Провел семинар по рассказу Анны Казаченко. Все согласились со мною, что рассказ хорош и обладает столь редкой для нашего семинара законченной глубиной.

15 марта, среда. В три часа состоялась защита дипломов. Оказалось, что диплом Олега Цыбулько — которого пять лет шпыняли, а занимался этим очень умный деканат, шпыняли как ставленника Тычинина и спортсмена, который, дескать, занимает место какой-нибудь чистенькой девочки или интеллигентного мальчика, — так вот, диплом у него рассудочный, жесткий, местами фантастический. «Небо моего детство», но с подзаголовком — «очерки ада». А.М. Туркову все это нравится меньше, чем мне, поэтому Олег получил «диплом защищен успешно», а не «с отличием». Но я сторонник литературы, где все завязано в один узел, познавательное, философское, нравственное и сегодняшнее. Правда, все дипломы я просмотрел лишь во время заседания комиссии. Вот первый рассказ. Идет описание ада с его трубопроводами, печами, чертями, автокарами, которые сгребают грешников. В конце рассказа жалоба чертей, что, дескать, очень много работы, ад не приспособлен к сегодняшнему многолюдству, поэтому просьба к высшим силам: будьте милосердны, не за каждый проступок бросайте людей в ад, кое-что людям надо прощать. Этот диплом я возьму домой и обязательно прочту. Пока у меня сложилось ощущение, что из этого парня обязательно вырастет очень серьезный и необычный писатель со своей эстетикой.
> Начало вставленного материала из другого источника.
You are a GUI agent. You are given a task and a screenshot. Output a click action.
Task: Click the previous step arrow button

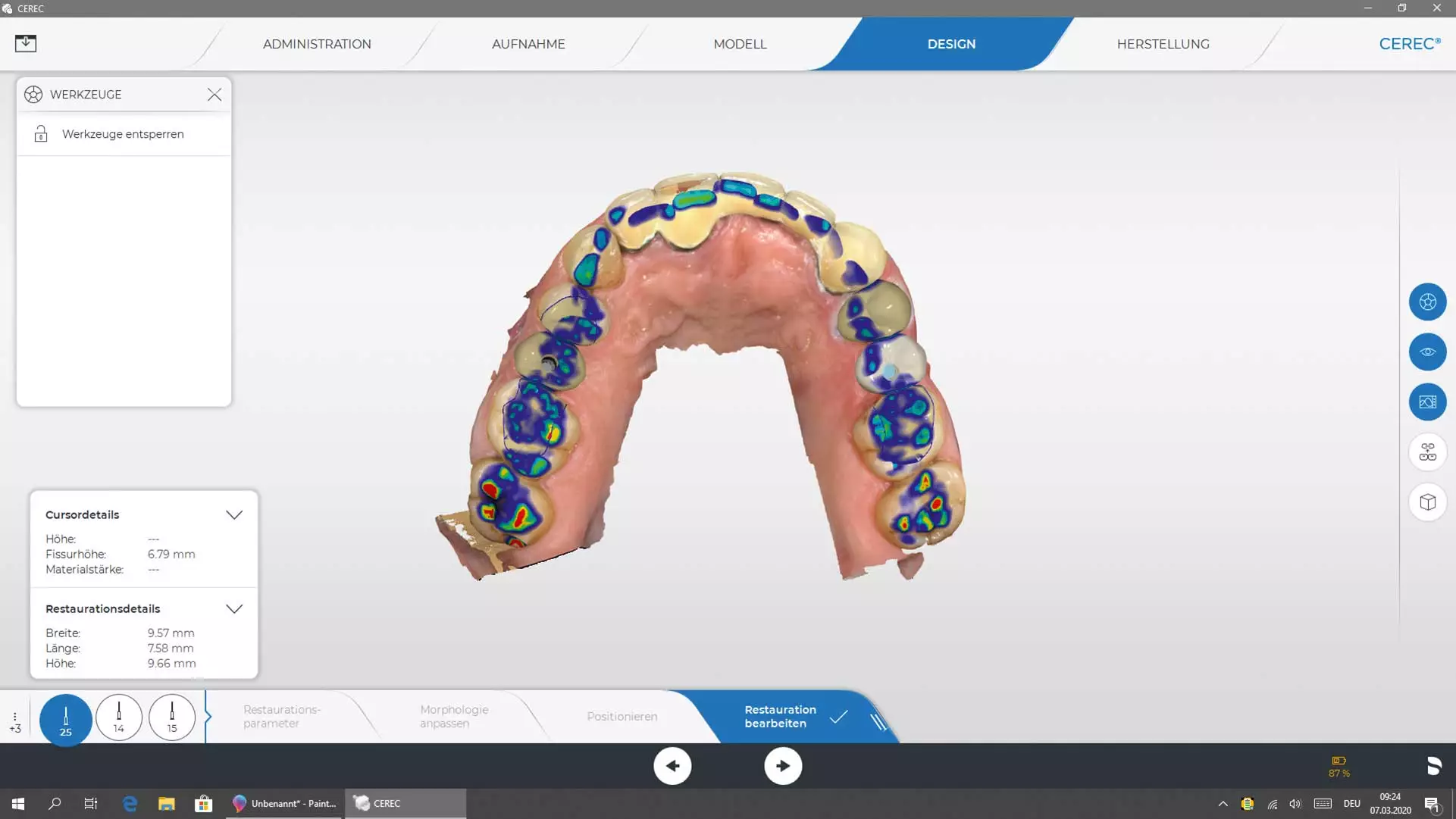(672, 766)
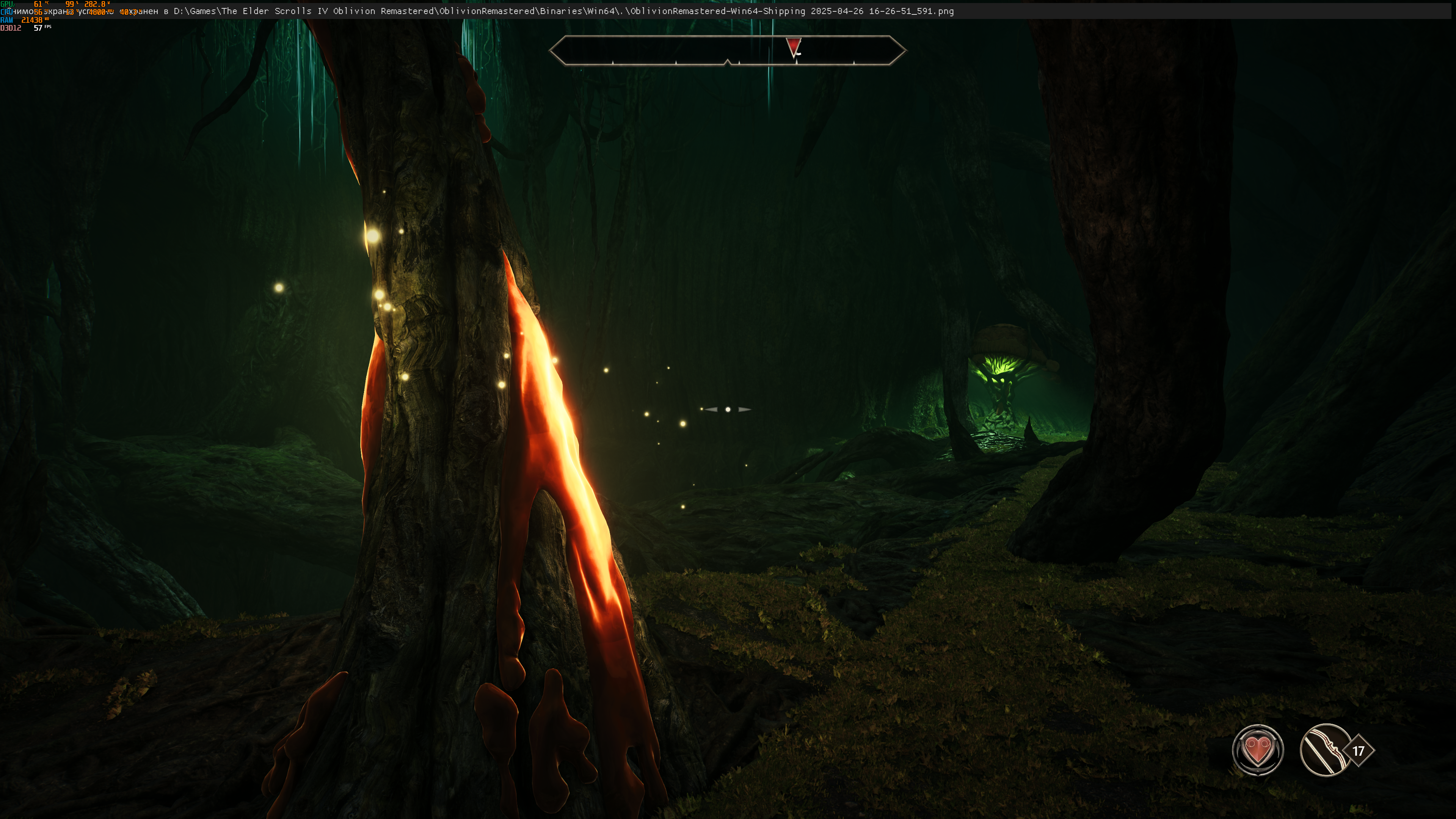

Первая схватка разгорелась вокруг диплома Д.Г. Тагиль («Сезоны вождя…»), ученицы А.И. Приставкина. Это, как в один голос утверждали в своих представлениях и рецензиях Приставкин и Рекемчук, некий литературный абсурдизм. Линия одного из рассказов — пропало тело Ленина, и всякая крутня вокруг этого. Мне показалось, что абсурдизм идет не от специфического видения выпускницей абсурда в нашей жизни. Часто абсурдом называют то, чего не могут или не хотят понять. И вообще это копание в модных покойниках меня очень раздражило. Александр Евсеевич при этом еще и развел здесь теорию, выведя эксперименты Тагиль чуть ли не из традиции Свифта и Рабле. Перед этим Василевский, коротко анализируя стихи Постоянцевой, произнес очень точную фразу: «легко писать стихи о том, что уже было в поэзии и трудно выделить что-то новое из сегодняшнего городского шума». Эта фраза стала опорной в моем выступлении. Дальше я перешел на уже готовые смысловые блоки Свифта и Дефо, на анализ абсурда, как некой литературной невнятицы. А дальше вспомнил, как во время посещения Каирского музея, совершенно сознательно не пошел смотреть целое отделение «мумий». Для меня — это сокровенное, это не забава, «это» было когда-то таким же, как и я, человеком. Я говорил о брезгливости, которая у меня появлялась, когда в советское время писали о вскрытии рак со святыми мощами. Сейчас, многие идут по протоптанным массовой прессой тропам. Это уже говорил Андрей Михайлович, он также сказал, что Есин буквально снял у него с языка «ленинский пассаж» и мысль об абсурде. Потом, когда остались вдвоем, А.М. добавил к своему впечатлению: студентка — «абсурдистка» просто хотела своими политическими наработками понравиться руководителю диплома.